Supplied material »
⟨
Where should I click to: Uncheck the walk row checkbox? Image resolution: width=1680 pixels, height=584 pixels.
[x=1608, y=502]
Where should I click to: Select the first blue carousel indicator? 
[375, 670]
⟩
⟨
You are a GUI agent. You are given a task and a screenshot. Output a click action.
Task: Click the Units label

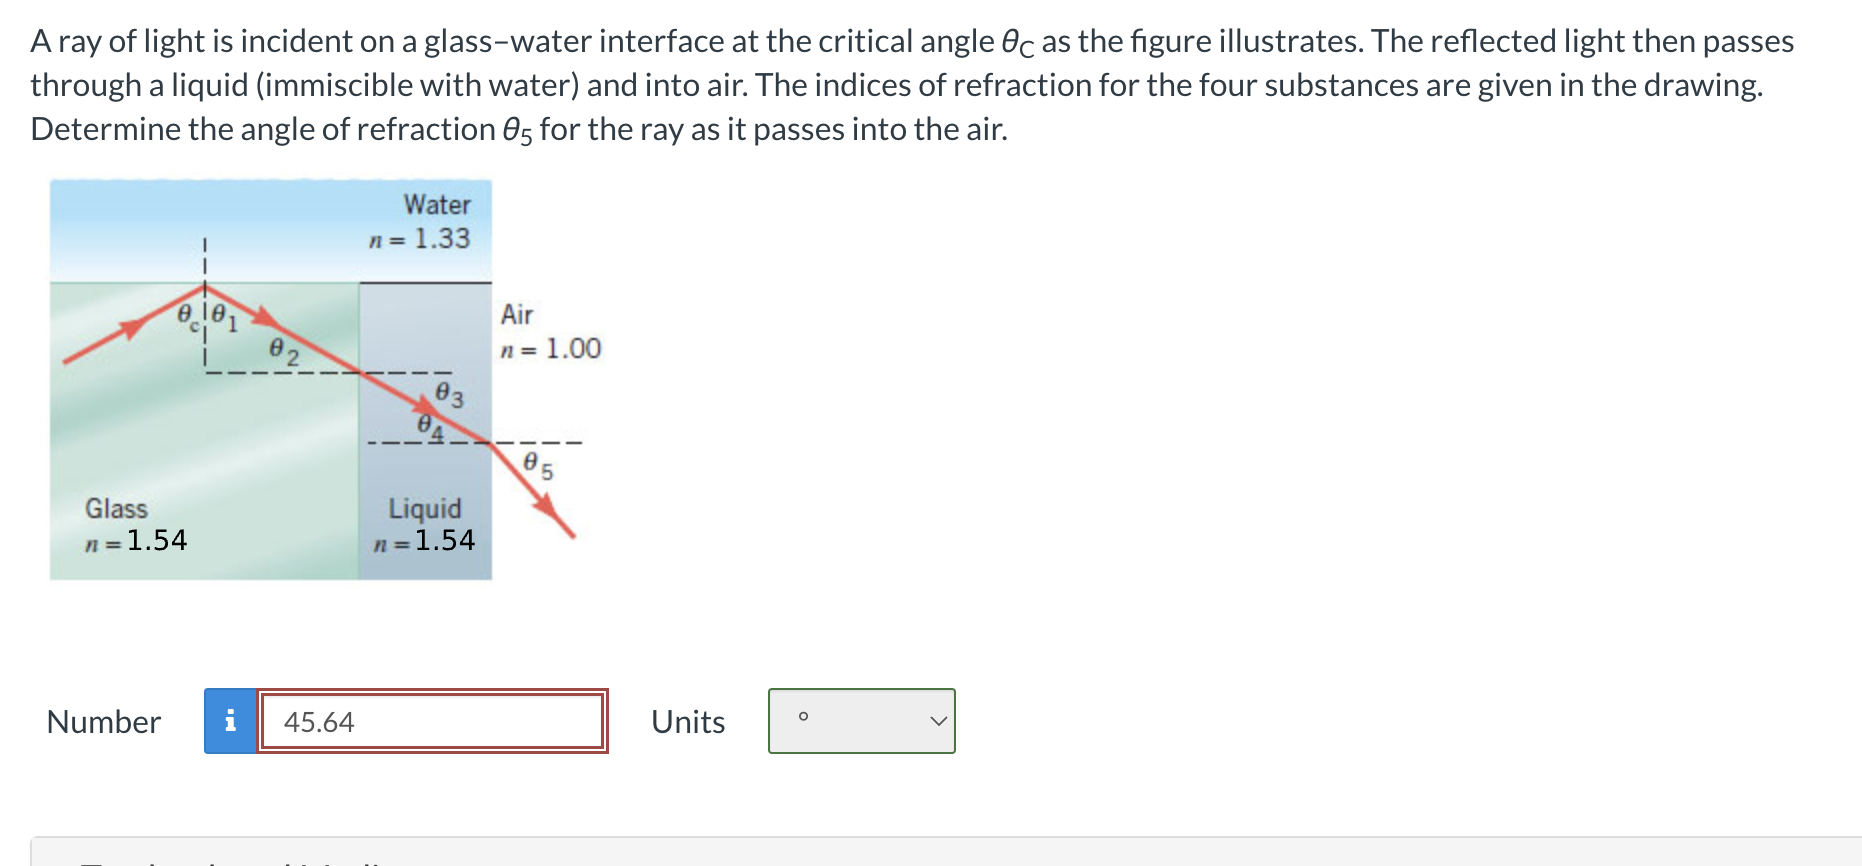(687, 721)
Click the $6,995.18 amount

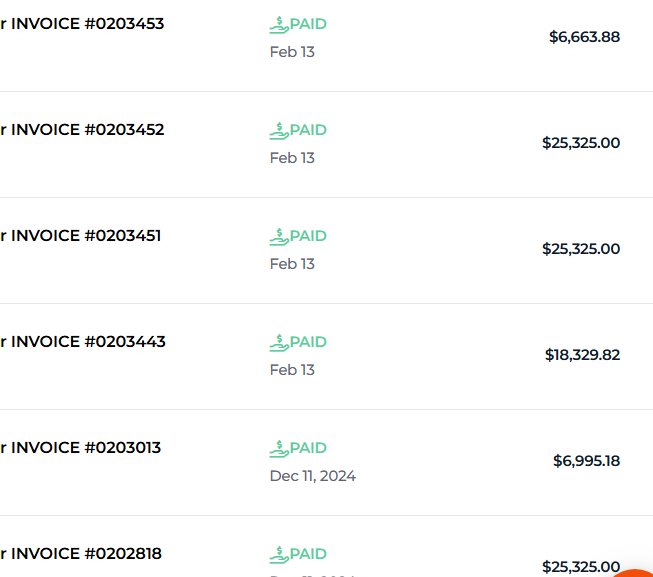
⟩
The material above holds pictures; leave them out and set down exactly the lines from the line with "Task: Click the Units label" to the line with "Click the $6,995.18 amount", both included.

Result of this exercise »
Task: Click the Units label

(687, 721)
Click the $6,995.18 amount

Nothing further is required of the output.